The 17059 / 17060 Charlapalli–Tiruchanur Express (via Kurnool City) is an express train belonging to South Central Railway zone that runs between the city Charlapalli of Telangana and Tiruchanur of Andhra Pradesh in India.

It operates as train number 17059 from Charlapalli to Tiruchanur and as train number 17060 in the reverse direction, serving the states of Andhra Pradesh and Telangana.

== Services ==
• 17059/ Charlapalli–Tiruchanur Express has an average speed of 40 km/h and covers 643 km in 15h 55m.

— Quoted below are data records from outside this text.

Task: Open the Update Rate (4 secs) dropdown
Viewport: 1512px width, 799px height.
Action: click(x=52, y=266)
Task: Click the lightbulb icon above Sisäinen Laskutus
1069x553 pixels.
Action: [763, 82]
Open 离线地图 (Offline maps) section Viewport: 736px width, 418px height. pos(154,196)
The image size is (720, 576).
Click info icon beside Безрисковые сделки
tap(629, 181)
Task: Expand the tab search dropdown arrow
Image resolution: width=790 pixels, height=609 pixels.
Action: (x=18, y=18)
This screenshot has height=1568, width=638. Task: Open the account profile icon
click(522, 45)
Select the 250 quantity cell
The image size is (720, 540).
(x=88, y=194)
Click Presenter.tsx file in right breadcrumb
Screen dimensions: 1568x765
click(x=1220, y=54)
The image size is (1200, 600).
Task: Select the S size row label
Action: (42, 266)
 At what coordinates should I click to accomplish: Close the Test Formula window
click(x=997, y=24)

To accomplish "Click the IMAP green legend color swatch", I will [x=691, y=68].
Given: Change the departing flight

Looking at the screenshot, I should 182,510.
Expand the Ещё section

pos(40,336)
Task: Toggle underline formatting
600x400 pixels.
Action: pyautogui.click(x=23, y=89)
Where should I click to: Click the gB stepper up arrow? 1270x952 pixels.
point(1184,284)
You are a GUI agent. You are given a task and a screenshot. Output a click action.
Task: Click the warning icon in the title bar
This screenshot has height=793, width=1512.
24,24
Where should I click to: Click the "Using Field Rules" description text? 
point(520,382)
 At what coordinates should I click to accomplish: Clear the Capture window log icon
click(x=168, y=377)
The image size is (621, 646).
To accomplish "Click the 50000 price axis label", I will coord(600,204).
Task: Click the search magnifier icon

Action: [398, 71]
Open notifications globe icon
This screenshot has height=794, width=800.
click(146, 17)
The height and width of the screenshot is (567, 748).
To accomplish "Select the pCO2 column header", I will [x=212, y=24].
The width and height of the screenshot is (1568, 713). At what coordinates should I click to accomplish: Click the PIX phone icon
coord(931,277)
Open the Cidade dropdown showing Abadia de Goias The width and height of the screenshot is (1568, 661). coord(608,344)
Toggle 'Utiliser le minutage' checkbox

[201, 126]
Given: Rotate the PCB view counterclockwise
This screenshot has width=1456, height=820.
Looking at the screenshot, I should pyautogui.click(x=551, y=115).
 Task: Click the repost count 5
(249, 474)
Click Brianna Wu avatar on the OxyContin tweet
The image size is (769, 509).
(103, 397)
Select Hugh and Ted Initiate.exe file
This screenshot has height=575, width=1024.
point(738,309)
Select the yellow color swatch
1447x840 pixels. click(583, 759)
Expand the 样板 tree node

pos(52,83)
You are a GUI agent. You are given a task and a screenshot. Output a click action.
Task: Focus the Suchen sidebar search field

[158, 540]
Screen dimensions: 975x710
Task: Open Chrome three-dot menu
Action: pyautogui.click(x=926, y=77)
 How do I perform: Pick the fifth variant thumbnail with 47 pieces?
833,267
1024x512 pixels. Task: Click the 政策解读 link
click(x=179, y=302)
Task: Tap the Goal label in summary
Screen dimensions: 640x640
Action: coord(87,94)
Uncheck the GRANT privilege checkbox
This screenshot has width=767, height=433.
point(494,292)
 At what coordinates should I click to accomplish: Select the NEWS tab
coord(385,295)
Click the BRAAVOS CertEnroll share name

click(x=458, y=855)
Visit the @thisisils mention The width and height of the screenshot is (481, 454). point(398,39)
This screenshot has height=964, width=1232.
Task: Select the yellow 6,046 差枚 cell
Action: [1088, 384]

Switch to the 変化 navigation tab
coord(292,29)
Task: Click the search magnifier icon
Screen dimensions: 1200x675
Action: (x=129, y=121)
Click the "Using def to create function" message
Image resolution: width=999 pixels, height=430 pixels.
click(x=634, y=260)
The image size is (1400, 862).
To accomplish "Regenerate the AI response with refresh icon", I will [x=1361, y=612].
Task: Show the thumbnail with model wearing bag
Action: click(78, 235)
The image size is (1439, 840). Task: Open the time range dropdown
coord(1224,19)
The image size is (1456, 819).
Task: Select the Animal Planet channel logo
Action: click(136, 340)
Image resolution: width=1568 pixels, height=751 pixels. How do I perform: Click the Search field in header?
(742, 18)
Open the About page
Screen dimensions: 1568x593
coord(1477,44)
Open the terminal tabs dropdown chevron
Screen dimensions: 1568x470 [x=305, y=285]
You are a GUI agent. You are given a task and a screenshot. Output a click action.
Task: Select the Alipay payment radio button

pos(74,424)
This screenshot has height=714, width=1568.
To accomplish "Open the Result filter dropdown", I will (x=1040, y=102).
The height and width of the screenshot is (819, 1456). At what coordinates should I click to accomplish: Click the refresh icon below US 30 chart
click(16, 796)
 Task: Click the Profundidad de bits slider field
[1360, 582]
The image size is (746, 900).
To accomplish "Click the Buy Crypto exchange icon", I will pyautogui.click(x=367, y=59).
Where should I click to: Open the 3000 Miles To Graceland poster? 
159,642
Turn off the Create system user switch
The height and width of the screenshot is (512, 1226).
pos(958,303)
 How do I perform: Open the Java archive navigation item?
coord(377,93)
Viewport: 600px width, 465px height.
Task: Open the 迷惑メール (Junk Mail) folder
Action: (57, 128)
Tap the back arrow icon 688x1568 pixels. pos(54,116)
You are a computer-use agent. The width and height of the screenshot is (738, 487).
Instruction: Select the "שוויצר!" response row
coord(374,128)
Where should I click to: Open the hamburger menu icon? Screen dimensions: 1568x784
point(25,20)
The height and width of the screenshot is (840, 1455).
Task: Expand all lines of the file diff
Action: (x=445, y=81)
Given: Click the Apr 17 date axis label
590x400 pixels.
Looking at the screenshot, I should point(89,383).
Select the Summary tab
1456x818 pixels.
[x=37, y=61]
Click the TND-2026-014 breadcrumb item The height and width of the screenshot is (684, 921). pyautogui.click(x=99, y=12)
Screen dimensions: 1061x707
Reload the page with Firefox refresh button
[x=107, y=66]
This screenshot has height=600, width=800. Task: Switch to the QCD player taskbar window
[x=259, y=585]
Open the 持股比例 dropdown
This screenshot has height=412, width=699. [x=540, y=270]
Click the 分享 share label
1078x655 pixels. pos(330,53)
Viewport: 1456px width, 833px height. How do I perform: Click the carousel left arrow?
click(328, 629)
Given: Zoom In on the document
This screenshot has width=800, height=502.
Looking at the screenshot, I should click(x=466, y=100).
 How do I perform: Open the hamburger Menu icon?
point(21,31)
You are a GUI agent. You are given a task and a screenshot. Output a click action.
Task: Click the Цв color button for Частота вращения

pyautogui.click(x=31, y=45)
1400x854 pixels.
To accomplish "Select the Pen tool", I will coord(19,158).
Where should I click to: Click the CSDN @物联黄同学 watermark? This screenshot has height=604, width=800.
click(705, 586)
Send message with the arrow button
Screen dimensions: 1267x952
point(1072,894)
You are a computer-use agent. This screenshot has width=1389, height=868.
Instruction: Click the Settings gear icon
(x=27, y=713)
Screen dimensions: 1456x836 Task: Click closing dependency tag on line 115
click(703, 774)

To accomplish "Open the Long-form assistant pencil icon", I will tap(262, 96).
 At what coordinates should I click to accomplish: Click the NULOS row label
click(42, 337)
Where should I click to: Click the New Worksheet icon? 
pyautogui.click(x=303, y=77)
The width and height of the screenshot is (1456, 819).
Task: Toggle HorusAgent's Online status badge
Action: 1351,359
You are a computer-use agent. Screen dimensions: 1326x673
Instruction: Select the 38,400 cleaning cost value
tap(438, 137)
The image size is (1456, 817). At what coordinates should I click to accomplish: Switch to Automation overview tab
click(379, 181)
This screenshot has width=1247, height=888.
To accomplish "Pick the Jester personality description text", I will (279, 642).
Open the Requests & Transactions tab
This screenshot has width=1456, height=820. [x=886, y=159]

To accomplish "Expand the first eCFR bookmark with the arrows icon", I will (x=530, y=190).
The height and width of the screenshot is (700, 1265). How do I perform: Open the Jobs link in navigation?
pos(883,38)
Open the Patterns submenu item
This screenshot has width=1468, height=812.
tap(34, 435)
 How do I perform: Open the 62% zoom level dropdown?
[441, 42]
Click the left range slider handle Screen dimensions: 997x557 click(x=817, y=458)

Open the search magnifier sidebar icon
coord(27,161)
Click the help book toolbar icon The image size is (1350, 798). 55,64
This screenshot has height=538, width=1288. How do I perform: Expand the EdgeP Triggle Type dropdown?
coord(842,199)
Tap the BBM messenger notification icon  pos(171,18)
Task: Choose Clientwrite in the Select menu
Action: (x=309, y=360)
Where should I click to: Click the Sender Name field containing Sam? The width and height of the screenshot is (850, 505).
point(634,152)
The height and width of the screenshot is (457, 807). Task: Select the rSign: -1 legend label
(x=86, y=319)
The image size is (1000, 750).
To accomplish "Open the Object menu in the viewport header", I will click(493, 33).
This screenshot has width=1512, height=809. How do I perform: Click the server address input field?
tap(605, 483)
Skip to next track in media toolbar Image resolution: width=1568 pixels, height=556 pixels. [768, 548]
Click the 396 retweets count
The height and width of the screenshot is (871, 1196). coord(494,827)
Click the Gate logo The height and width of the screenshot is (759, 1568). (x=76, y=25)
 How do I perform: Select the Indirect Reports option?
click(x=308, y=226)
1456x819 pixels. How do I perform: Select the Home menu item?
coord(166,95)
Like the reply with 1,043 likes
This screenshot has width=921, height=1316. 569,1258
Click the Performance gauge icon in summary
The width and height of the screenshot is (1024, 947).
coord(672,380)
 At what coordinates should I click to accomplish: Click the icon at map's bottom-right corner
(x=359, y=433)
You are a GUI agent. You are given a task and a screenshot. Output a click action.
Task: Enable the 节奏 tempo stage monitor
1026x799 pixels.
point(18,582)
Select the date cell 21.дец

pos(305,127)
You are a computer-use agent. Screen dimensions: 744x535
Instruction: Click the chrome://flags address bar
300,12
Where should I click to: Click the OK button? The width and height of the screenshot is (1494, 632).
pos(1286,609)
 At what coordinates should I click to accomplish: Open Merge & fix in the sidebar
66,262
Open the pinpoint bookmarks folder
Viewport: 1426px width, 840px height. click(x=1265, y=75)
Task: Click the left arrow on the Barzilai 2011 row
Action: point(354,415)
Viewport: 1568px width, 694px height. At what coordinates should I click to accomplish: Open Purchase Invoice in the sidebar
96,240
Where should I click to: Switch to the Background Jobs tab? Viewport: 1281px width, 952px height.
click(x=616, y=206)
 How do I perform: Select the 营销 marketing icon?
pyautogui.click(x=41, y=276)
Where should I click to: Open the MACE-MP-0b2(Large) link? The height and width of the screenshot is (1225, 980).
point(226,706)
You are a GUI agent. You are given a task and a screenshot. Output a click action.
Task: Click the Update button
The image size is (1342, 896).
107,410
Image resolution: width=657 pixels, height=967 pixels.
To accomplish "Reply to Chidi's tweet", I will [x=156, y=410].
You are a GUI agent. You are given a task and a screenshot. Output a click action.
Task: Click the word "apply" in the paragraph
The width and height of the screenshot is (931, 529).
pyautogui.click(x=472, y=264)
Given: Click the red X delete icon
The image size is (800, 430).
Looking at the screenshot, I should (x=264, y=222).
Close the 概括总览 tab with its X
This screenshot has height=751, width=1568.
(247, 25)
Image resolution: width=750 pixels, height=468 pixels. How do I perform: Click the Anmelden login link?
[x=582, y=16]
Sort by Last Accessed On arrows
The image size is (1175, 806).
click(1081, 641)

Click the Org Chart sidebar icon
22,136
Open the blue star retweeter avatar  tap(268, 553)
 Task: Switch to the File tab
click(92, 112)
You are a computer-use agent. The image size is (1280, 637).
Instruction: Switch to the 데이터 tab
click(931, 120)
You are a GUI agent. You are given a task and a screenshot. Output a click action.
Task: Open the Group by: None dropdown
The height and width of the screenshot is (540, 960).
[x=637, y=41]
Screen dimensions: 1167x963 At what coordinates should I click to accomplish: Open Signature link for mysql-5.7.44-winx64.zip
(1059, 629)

• 17060/ Charlapalli–Tiruchanur Express has an average speed of 40 km/h and covers 643 km in 16h 5m.

== Route and halts ==
The important halts of the train are :
- Charlapalli
- Tiruchanur

== Schedule ==
• 17059 – 9:15 pm (Sunday) [Charlapalli]

• 17060 – 4:30 pm (Monday) [Tiruchanur]

== Coach composition ==

1. General Unreserved – 4
2. Sleeper Class – 7
3. AC 3rd Class – 7
4. AC 2nd Class – 2

== Traction ==
As the entire route is fully electrified, it is hauled by a Royapuram Shed-based WAP-7 electric locomotive from Charlapalli to Tiruchanur and vice versa.

== Rake reversal or rake share ==
The train will Rake Sharing with as follows :

1. Seven Hills Express (12769/12770)
2. Tirupati–Karimnagar Superfast Express (12761/12762)
3. Hyderabad–Raxaul Express (17005/17006)
4. Secunderabad–Darbhanga Express (17007/17008)
5. Charlapalli–Tiruchanur Express (via Warangal) (17047/17048)

== See also ==
Trains from Charlapalli :

1. Kamakhya–Charlapalli Amrit Bharat Express
2. Charlapalli–Narasapur Express
3. Charlapalli–Bhubaneswar New Express
4. Charlapalli – Thiruvananthapuram North Amrit Bharat Express
5. Gorakhpur–Charlapalli Express

No trains from Tiruchanur

== Notes ==
a. Runs one day in a week with both directions.